> **Problem**:
For the entries below, the expected answer is the line with "12 (126, 1371)", the line with "food (107, 2042)", and every line between them, exactly as written, and nothing more.

(Screenshot grounding data)
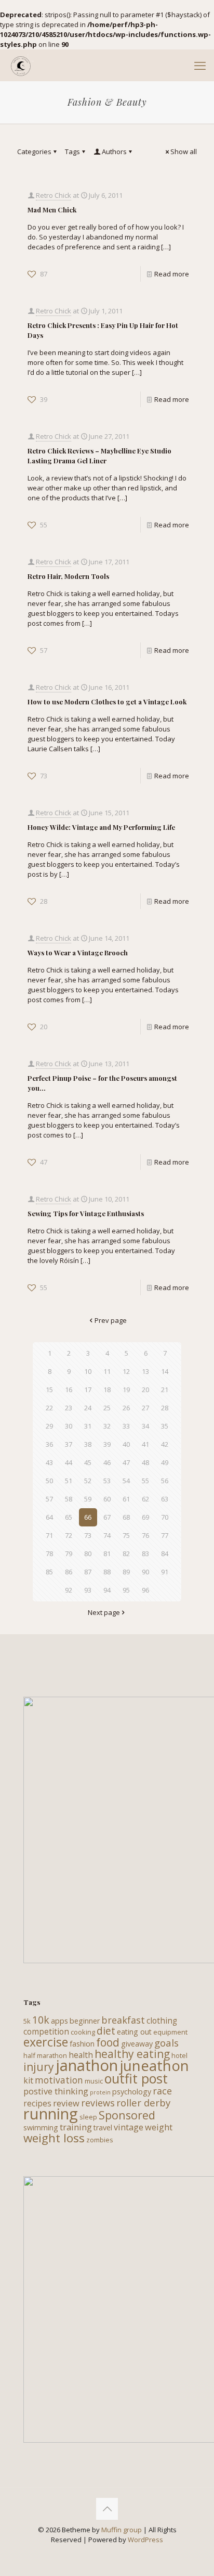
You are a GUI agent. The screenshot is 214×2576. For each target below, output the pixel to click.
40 (126, 1444)
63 (164, 1499)
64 (49, 1517)
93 (87, 1590)
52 (87, 1480)
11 (107, 1371)
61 (126, 1499)
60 (107, 1499)
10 (87, 1371)
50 (49, 1480)
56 (164, 1480)
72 (68, 1535)
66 (87, 1517)
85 (49, 1571)
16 (68, 1389)
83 (145, 1553)
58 (68, 1499)
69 (145, 1517)
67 (107, 1517)
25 (107, 1407)
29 (49, 1426)
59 (87, 1499)
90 (145, 1571)
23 (68, 1407)
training (76, 2127)
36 (49, 1444)
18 (107, 1389)
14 (164, 1371)
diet (106, 2031)
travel (102, 2127)
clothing (161, 2020)
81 (107, 1553)
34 (145, 1426)
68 (126, 1517)
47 (126, 1462)
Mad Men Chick (52, 209)
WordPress (145, 2539)
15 (49, 1389)
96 (145, 1590)
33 (126, 1426)
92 (68, 1590)
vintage (128, 2127)
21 (164, 1389)
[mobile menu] (200, 65)
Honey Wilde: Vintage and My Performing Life (101, 827)
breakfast (123, 2020)
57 (49, 1499)
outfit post (136, 2078)
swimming (40, 2127)
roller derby (143, 2102)
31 (87, 1426)
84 (164, 1553)
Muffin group (121, 2529)
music (94, 2081)
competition (46, 2031)
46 (107, 1462)
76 (145, 1535)
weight (158, 2127)
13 (145, 1371)
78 (49, 1553)
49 (164, 1462)
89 (126, 1571)
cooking (83, 2032)
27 (145, 1407)
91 (164, 1571)
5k (27, 2021)
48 (145, 1462)
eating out (134, 2032)
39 (107, 1444)
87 (87, 1571)
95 (126, 1590)
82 (126, 1553)
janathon (87, 2065)
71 (49, 1535)
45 (87, 1462)
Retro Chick (53, 195)
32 (107, 1426)
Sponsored (127, 2115)
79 (68, 1553)
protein (100, 2092)
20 (145, 1389)
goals (166, 2042)
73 (87, 1535)
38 (87, 1444)
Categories (34, 151)
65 (68, 1517)
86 (68, 1571)
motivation (59, 2080)
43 (49, 1462)
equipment (170, 2032)
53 (107, 1480)
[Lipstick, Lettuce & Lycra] (21, 65)
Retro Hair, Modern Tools (68, 576)
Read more (171, 274)
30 (68, 1426)
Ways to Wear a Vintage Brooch (78, 952)
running (50, 2113)
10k (40, 2020)
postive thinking (55, 2091)
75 (126, 1535)
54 (126, 1480)
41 (145, 1444)
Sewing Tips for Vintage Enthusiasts (86, 1213)
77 (164, 1535)
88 (107, 1571)
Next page (104, 1612)
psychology (131, 2092)
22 (49, 1407)
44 (68, 1462)
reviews (98, 2103)
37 (68, 1444)
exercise (45, 2042)
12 (126, 1371)
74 (107, 1535)
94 (107, 1590)
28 (164, 1407)
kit (28, 2080)
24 (87, 1407)
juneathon (154, 2065)
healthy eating (132, 2054)
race (162, 2091)
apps (59, 2021)
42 (164, 1444)
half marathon (45, 2055)
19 (126, 1389)
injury (38, 2067)
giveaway (137, 2044)
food (107, 2042)
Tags (72, 151)
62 (145, 1499)
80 (87, 1553)
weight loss (54, 2138)
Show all (183, 151)
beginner (85, 2021)
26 (126, 1407)
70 (164, 1517)
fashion (82, 2044)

> **Reply**:
12 (126, 1371)
74 (107, 1535)
94 (107, 1590)
28 (164, 1407)
kit (28, 2080)
24 (87, 1407)
juneathon (154, 2065)
healthy eating (132, 2054)
race (162, 2091)
apps (59, 2021)
42 (164, 1444)
half marathon (45, 2055)
19 (126, 1389)
injury (38, 2067)
giveaway (137, 2044)
food (107, 2042)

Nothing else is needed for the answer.